There is somewhat of a lore of the Super Bowl predicting the Stock Market.

According to the "Super Bowl indicator", a victory by an old NFL team means a gain for the Dow Jones industrial average in the following year. When a team from the old AFL wins, the market goes down.

How accurate has this indicator been? It has been 'on the money' for 32 out of 40 years. Between 1967 and 1997, it was right 28 out of 31 times. But, due to league expansion, the indicator has suffered from some intrepetive problems, especially in recent years. For example, last year's Super Bowl pitted two original NFL teams (Colts vs. Bears) against each other. Prior to last year's Super Bowl, the indicator hasn't worked in four of the previous five years, with the NFL-born Pittsburgh Steelers' win over the post-merger Seattle Seahawks in last year's Super Bowl being the only success in those years.

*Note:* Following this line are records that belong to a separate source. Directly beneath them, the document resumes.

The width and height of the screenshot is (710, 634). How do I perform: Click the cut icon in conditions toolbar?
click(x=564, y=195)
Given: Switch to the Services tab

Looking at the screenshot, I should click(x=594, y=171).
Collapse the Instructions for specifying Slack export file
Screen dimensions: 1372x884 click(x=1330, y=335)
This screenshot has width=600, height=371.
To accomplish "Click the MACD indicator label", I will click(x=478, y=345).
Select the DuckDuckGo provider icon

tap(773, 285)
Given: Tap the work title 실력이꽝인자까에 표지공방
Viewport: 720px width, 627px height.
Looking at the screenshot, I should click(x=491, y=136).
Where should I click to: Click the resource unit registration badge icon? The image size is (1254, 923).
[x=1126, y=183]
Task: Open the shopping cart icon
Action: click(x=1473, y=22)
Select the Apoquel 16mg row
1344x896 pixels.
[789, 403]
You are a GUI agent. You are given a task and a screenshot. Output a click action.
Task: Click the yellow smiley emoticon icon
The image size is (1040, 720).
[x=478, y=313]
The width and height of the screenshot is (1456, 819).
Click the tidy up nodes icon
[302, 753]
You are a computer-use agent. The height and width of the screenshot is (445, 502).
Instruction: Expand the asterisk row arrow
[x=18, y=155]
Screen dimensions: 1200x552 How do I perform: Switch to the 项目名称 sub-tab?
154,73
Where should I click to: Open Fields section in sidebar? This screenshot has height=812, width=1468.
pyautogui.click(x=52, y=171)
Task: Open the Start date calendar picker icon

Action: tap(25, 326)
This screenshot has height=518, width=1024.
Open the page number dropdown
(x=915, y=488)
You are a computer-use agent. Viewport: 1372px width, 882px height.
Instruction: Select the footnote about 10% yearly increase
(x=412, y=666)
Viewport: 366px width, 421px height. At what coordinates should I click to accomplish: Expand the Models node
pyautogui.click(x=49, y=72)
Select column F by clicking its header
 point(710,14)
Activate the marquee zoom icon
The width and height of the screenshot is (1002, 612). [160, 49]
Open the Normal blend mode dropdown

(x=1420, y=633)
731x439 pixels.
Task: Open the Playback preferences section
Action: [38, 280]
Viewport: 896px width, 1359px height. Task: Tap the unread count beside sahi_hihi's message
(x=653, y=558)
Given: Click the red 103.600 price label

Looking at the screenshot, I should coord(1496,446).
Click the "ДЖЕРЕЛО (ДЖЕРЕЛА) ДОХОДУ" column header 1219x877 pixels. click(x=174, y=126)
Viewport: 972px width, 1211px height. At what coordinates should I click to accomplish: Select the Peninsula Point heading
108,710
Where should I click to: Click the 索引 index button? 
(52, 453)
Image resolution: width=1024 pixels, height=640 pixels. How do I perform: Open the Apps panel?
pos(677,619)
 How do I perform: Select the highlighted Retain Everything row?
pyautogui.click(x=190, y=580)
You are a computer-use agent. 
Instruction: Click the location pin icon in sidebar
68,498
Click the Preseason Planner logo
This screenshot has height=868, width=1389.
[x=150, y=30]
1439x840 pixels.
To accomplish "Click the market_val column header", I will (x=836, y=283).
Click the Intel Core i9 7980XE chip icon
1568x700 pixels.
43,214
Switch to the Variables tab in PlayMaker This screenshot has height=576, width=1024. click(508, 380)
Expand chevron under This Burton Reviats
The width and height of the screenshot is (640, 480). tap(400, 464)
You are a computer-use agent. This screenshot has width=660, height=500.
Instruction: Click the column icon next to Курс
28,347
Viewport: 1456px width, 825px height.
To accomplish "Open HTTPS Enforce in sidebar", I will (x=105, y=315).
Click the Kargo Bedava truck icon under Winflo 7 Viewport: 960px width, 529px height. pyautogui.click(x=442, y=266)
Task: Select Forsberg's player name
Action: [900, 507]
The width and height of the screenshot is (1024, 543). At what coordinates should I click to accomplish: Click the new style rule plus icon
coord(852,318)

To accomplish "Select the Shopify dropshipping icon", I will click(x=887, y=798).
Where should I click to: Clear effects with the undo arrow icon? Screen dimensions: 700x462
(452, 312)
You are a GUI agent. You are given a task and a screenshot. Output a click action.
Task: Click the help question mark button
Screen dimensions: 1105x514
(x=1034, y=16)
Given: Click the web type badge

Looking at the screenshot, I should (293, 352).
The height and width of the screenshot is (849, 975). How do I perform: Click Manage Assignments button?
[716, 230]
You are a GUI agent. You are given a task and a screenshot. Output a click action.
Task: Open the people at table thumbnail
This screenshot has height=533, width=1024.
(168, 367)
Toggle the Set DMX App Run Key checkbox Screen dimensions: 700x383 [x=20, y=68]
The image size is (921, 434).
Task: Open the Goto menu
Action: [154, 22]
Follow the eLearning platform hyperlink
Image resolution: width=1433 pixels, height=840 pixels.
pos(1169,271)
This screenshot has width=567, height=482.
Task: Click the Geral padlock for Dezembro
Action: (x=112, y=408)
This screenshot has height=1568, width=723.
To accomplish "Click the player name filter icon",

What does that mean for this year's Super Bowl? If you are a bull, I guess it means you have to root for the Giants, for two reasons. First, the Giants represent an old NFL team (and the Pats an old AFL team). Secondly, look at the results in the stock market (DJIA) when either the Giants or Pats win the SuperBowl.


New York Giants:

1987: +2.1 percent

1991: +20.3 percent

Avg. Pct. Change in Dow when Giants win Super Bowl: +11.2 percent


New England Patriots:

2002: -16.8 percent

2004: +3.16 percent

2005: -0.6 percent

Avg. Pct. Change in Dow when Patriots win Super Bowl: -4.81 percent

So, if you are superstitious, two reasons to root for the Giants tomorrow.

However, my predictions are the following: For the game, Patriots 38, Giants 17. For the stock market, high volatility over next month with a possible retest of the bottom that we hit 2 weeks ago, followed by a recovery of all of the losses, retest of new highs on the S&P 500 (approx 1550) by June. We will meet very strong resistance at that point, as the 1550 mark is the high point in the market both in 2000 and 2007, we will have sideways trading for the summer, then have a strong autumn led by massive profits by financial companies spurred on by the fed's interest rate cuts in January. I think we end the year up 12-15% from where we started on Jan 1st.


1 comment:

Anonymous said...

UUUGGGGHHHH!!!! Cocameister!!!! Not only a Pats victory but such a wide margin?! I know it's unpopular, especially in these parts, but I will be whole-heartedly rooting for the G-MEN! After all, it's better for the economy! My prediction: Giants 31, Patriots 28. GO GIANTS!